Autrement dit : toujours plus, avec toujours moins de reconnaissance. Et ça, les salarié·es n’en veulent plus.
Depuis le 22 janvier : la Direction se tait
Depuis la mobilisation, beaucoup d’entre vous nous interpellent : « Quelle réponse de la Direction ? »
À ce jour : aucune. Un silence assourdissant, qui en dit long sur la considération accordée à celles et ceux qui font tourner la boîte.
Négociations salariales locales : l’intersyndicale exige des réponses
Face à cette absence de réponse, l’intersyndicale a de nouveau saisi le Directeur général pour exiger :
- une prise de position claire de la Direction,
- et surtout des négociations salariales locales réelles, à la hauteur des attentes des salarié·es.

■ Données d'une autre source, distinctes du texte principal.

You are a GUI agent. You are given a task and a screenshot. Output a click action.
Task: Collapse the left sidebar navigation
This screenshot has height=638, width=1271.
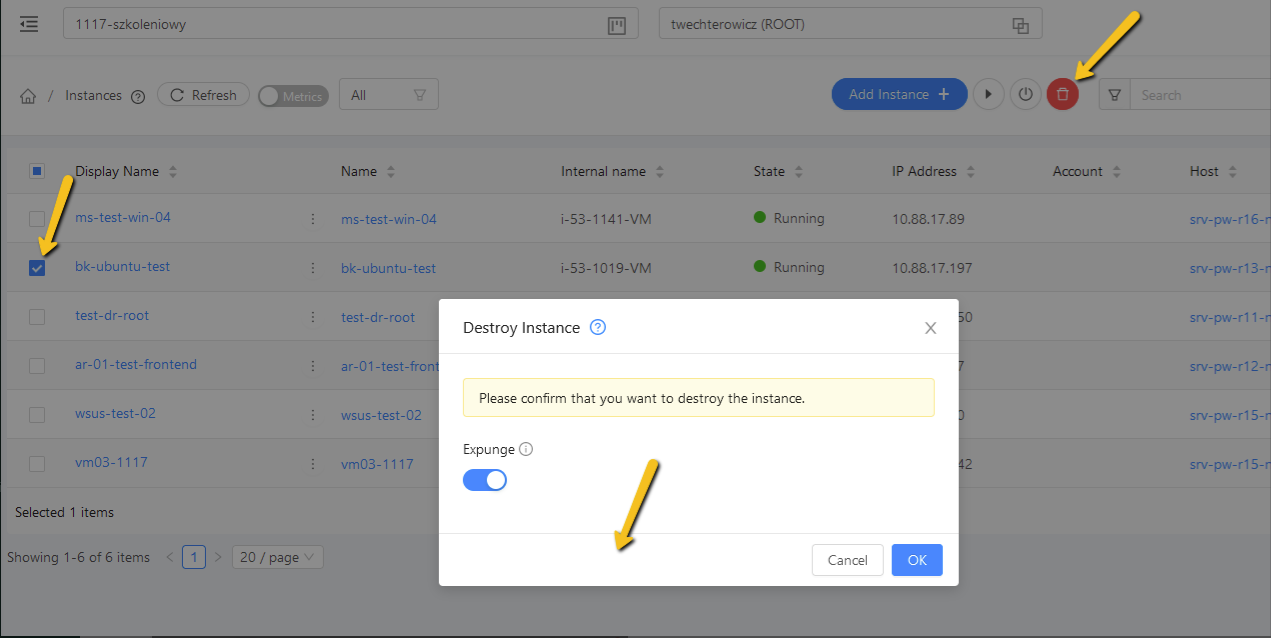tap(28, 23)
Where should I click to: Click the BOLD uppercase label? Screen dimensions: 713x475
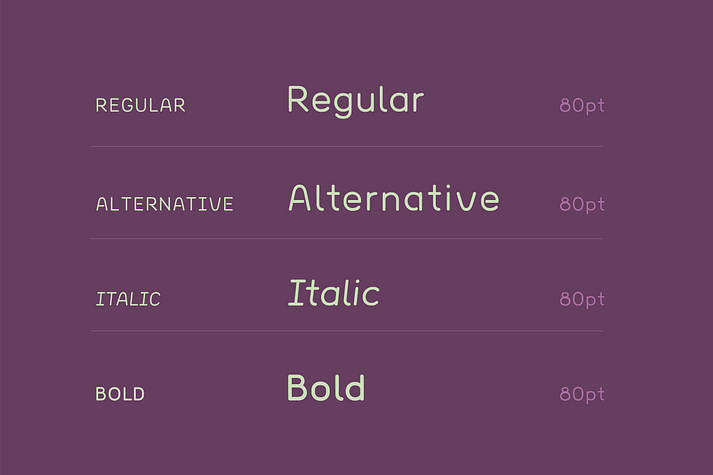point(120,394)
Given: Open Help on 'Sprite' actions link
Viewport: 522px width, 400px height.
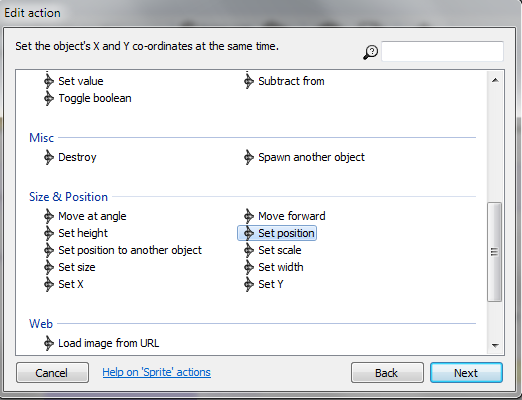Looking at the screenshot, I should coord(156,372).
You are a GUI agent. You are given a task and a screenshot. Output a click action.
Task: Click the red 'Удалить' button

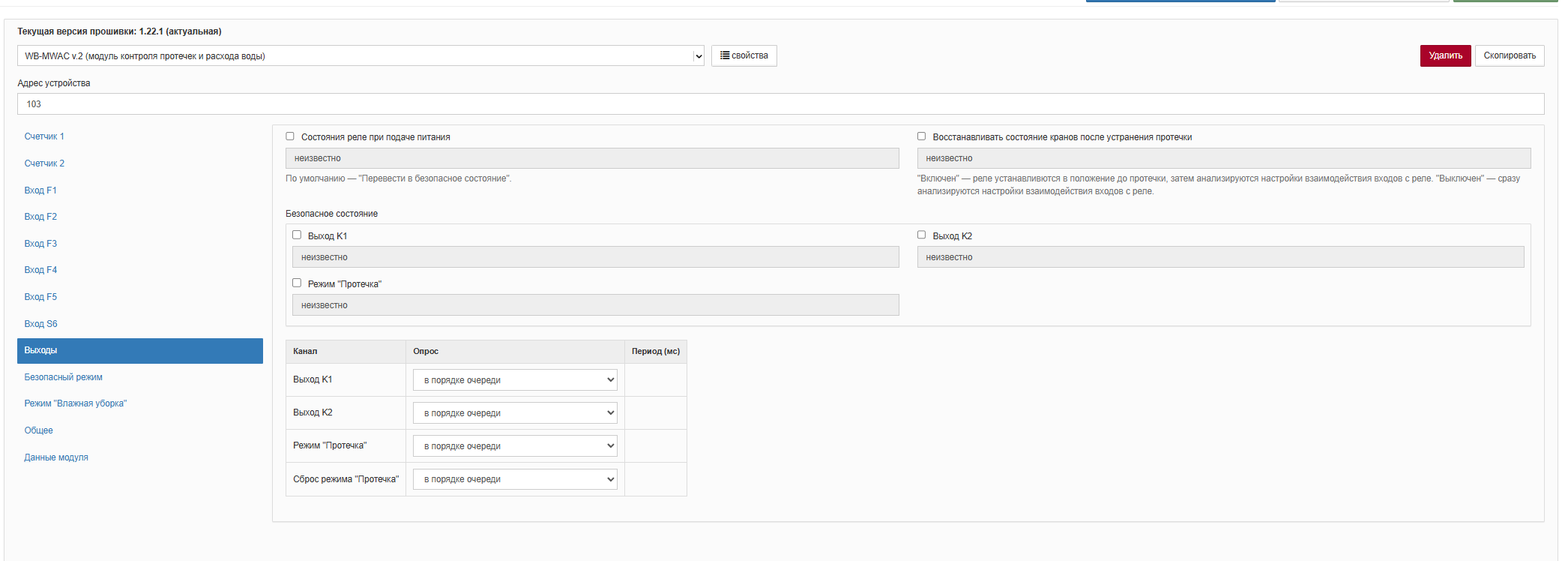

Pas des réunions pour cocher la case “dialogue social”. Des décisions. Des moyens. Des avancées.
SUDCAM : déterminé, mobilisé, et pas résigné
Du côté de SUDCAM, le message est clair : on ne lâchera rien.
Les salarié·es se sont exprimé·es massivement. La Direction est désormais attendue. SUDCAM reste mobilisé, avec l’intersyndicale, pour transformer cette colère légitime en avancées concrètes.
Parce que le dialogue social, ce n’est pas le silence.